The gravitas of the board is critical because its most significant impact may prove to be its recommendations on changing Facebook policies. Facebook has agreed to follow the board’s decisions on individual pieces of content, but can reject proposed policy changes. (The company must explain its reasoning when it rejects the board’s suggestions.) It is that gray area that will ultimately determine whether these 20 people, and the 20 that will join them, will make a difference in what almost 3 billion people can post and read on Facebook’s properties.
Facebook has much to gain by following the board’s recommendations. All too often, content decisions are a choice between free speech and a safe, wholesome environment, infuriating the losing side of a takedown or leave-up decision. Zuckerberg has long argued that the world doesn’t want him as the arbiter of what can be said on the world’s biggest platform. Presumably he would be delighted if someone else would take the responsibility, and the heat, for making those big calls.
On the other hand, it’s possible that some of the board’s decisions will make Facebook uncomfortable. The people I spoke to on the board did not rule out at some point reexamining the bylaws that limit the board’s purview. What if the board decided to dig into, say, the company’s data practices?

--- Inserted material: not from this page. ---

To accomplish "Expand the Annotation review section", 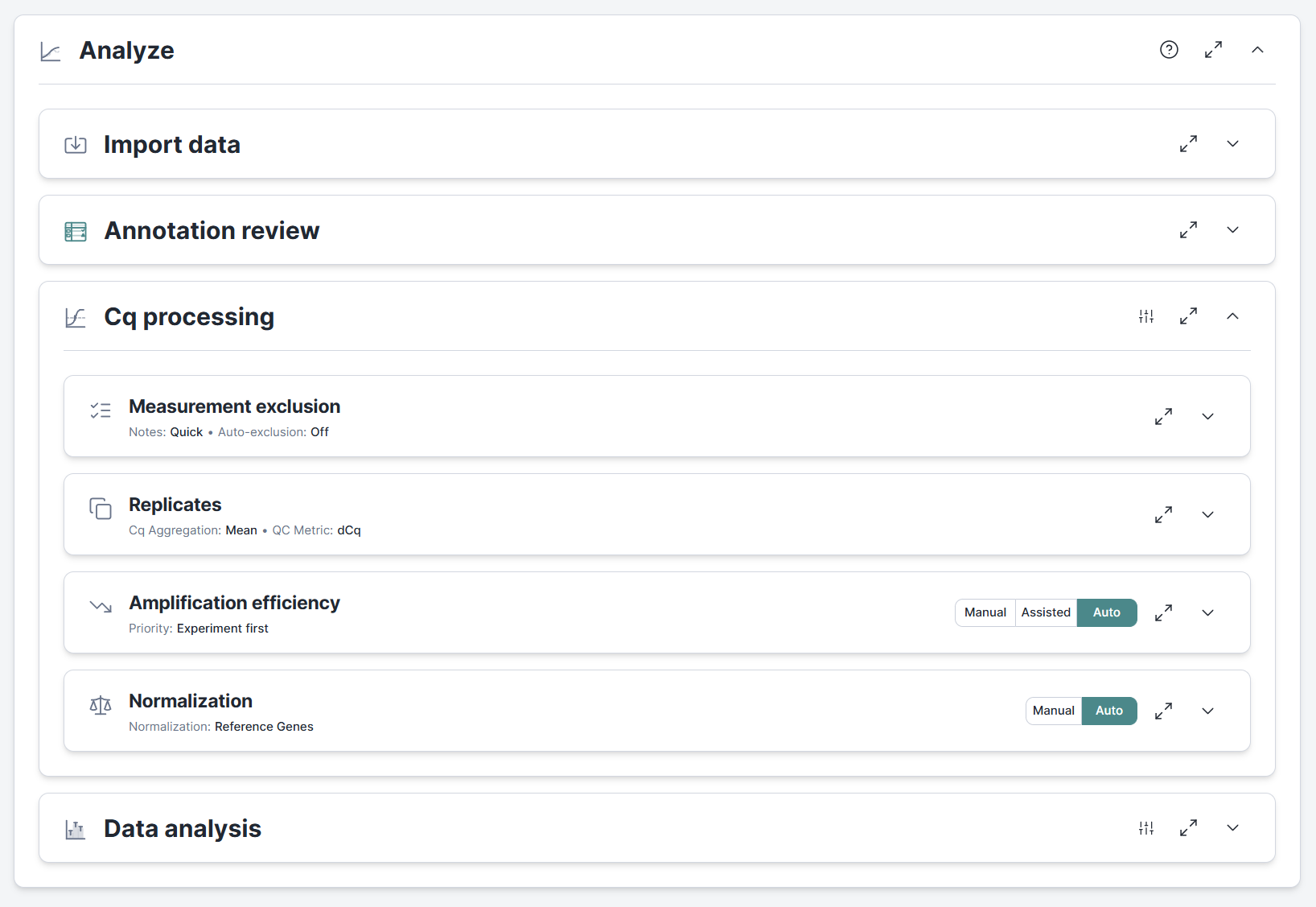I will pos(1232,229).
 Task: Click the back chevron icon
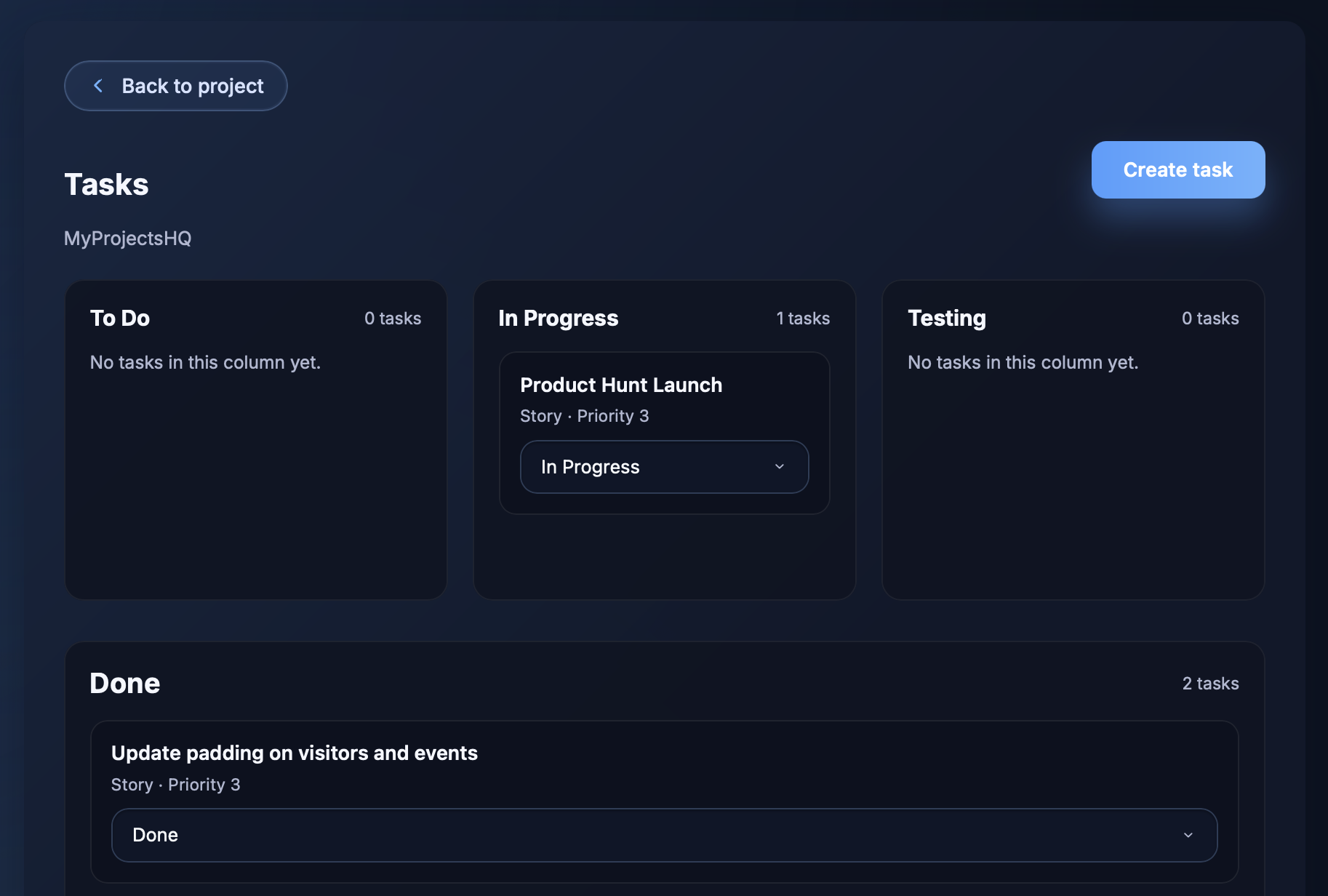[98, 85]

Those issues may come up later. For now, the board members acknowledge that it will take quite a while just to handle the appeals that come before them. Millions of people ask for reconsideration of Facebook’s content decisions, and the board can handle only a tiny fraction. It will be a big job simply determining which cases will help answer important and urgent policy issues, and then making decisions that give the board credibility. It is far from clear whether any of this will work.
The new board members are optimistic if not entirely certain themselves. “It’s like what they say about democracy being the least bad of all other alternatives,” says co-chair Botero-Marino. “This board is much less bad than having the company itself moderate content.”
That statement will be tested beginning this fall, when the board starts considering cases. For now, at least we know who will be making the calls.